REPUBLIKA.CO.ID, SEMARANG -- Palang Merah Indonesia Jawa Tengah telah bersiaga di lima kabupaten di sekitar Gunung Slamet, yakni Kabupaten Brebes, Tegal, Pemalang, Banyumas, dan Purbalingga, guna menyiapkan pengungsian dan lainnya.
"Kami telah bersiaga di lima kabupaten itu, di antaranya menyiapkan pengungsian. Di Brebes, kami bagi-bagi masker kepada masyarakat," kata Ketua Palang Merah Indonesia (PMI) Jateng Sasongko Tedjo di Semarang, Sabtu (13/9).
Penyiagaan di lima kabupaten itu, kata dia, dilakukan agar personel lebih "stand by" jika menghadapi kemungkinan terjadinya peningkatan aktivitas Gunung Slamet yang semakin membahayakan. Ia mengatakan sejumlah personel sudah dilatih untuk menghadapi kondisi bencana, meliputi pendirian posko bencana, tempat pengungsian, kesiapan tim medis, hingga penyediaan dapur umum bagi pengungsi.
"Sejauh ini, kami terus memantau perkembangan aktivitas Gunung Slamet. Dari laporan Badan Penanggulangan Bencana Daerah (BPBD) Jateng sudah ada sekitar 1.170 warga yang mengungsi," katanya.
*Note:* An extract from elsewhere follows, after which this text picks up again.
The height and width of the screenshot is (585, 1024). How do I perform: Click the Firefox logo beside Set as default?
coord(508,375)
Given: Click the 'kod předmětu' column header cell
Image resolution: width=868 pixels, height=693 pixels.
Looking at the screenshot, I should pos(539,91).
Namun, Sasongko menegaskan keputusan warga untuk mengungsi dari tempat tinggalnya di lereng Gunung Slamet itu dilakukan lebih karena kekhawatiran, belum sampai pada kondisi yang mengkhawatirkan.
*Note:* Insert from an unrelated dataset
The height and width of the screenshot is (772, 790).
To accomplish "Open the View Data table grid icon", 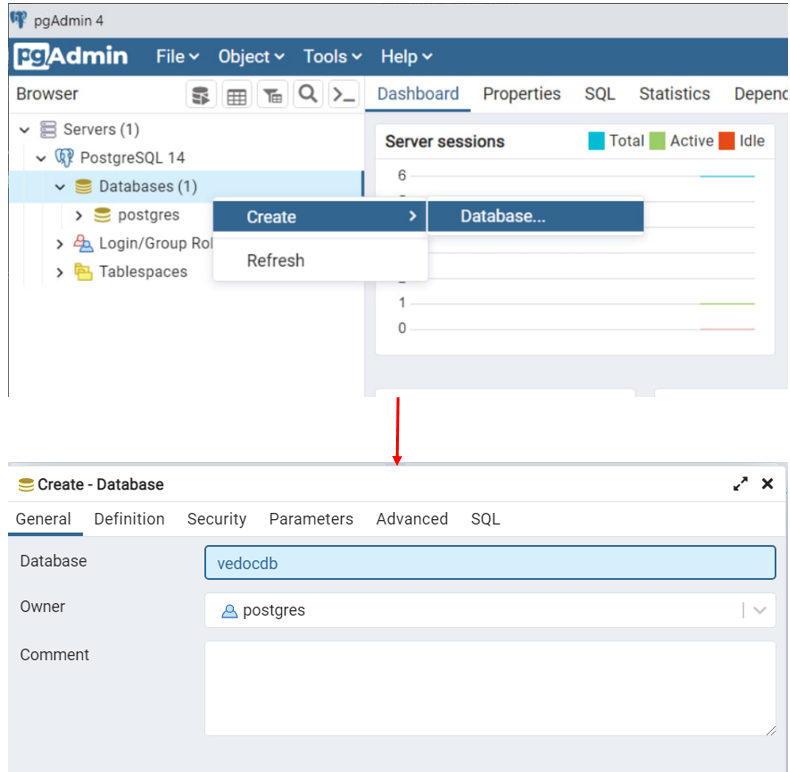I will pyautogui.click(x=237, y=95).
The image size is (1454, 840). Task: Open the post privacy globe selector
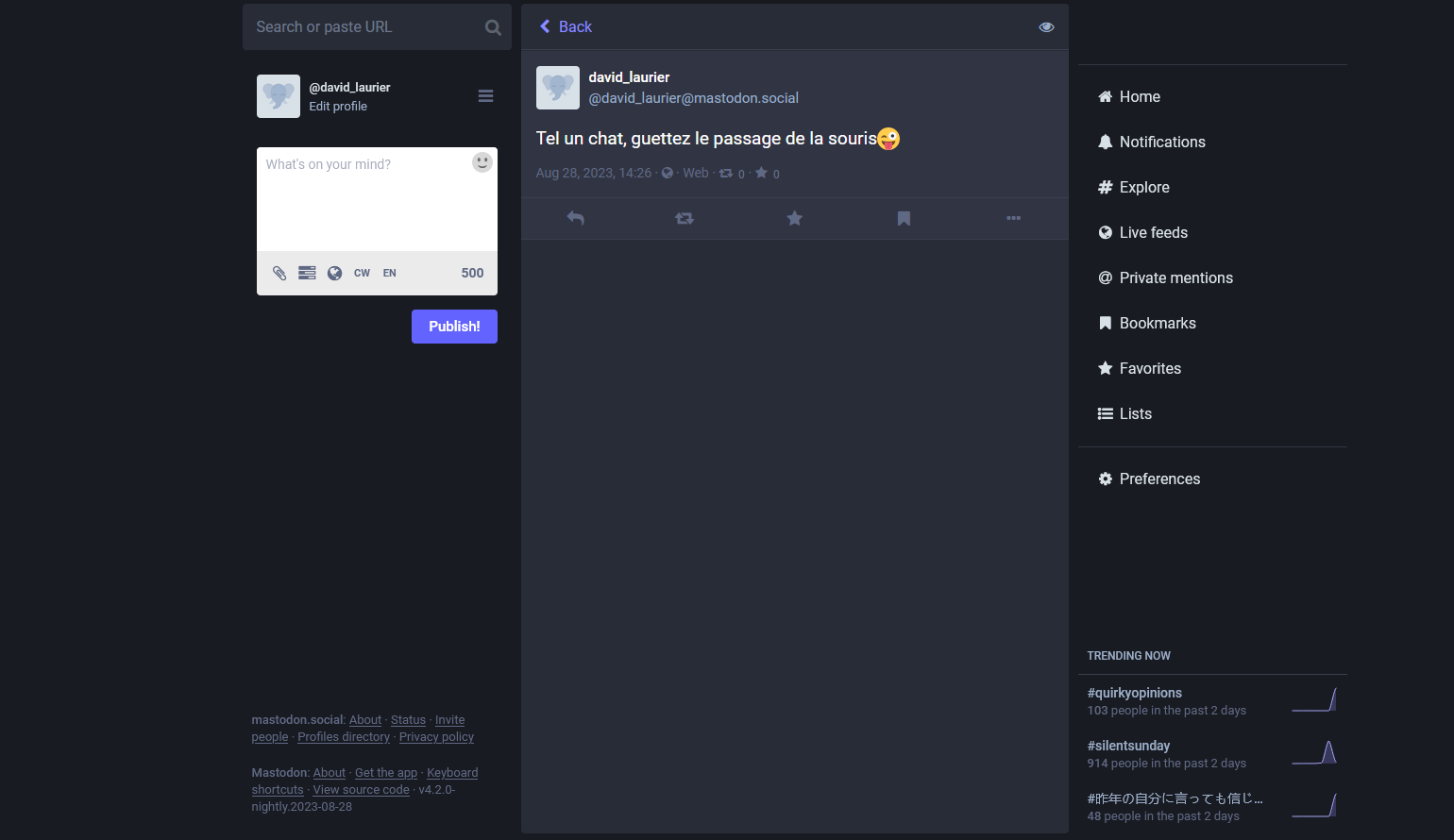click(334, 273)
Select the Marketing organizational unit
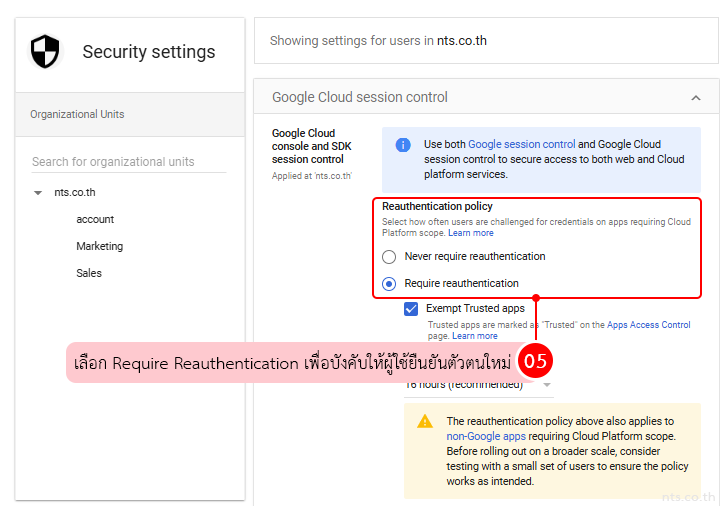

Sementara itu, Kepala Badan Geologi Kementerian Energi dan Sumber Daya Mineral (ESDM) Surono menyatakan aktivitas Gunung Slamet yang berbatasan dengan lima kabupaten di Jateng itu cenderung menurun. "Penurunan aktivitas Gunung Slamet diketahui dari hasil pengamatan PVMBG (Pusat Vulkanologi dan Mitigas Bencana Geologi) di Pos Pengamatan Gunung Api Slamet, Desa Gambuhan, Pemalang," katanya.
Pada pengamatan aktivitas Gunung Slamet, Sabtu, pukul 06.00-12.00 WIB, kata dia, teramati embusan asap putih tipis setinggi 200 meter dari puncak condong ke Barat dan terekam 18 kali gempa embusan.
Hasil pengamatan itu menunjukkan penurunan aktivitas dibanding pengamatan pada Sabtu, pukul 00.00-06.00 WIB yang memperlihatkan embusan asap putih setinggi 50-100 m, 44 kali gempa embusan, dan enam kali gempa termor. Mbah Rono, sapaan akrab Surono mengharapkan aktivitas Gunung Slamet semakin menurun sehingga gunung tertinggi di Jateng itu dapat kembali "tidur".
Meski demikian, Mbah Rono mengimbau masyarakat untuk tidak beraktivitas dalam radius empat kilometer dari puncak Gunung Slamet karena aktivitas gunung tersebut masih "fluktuatif".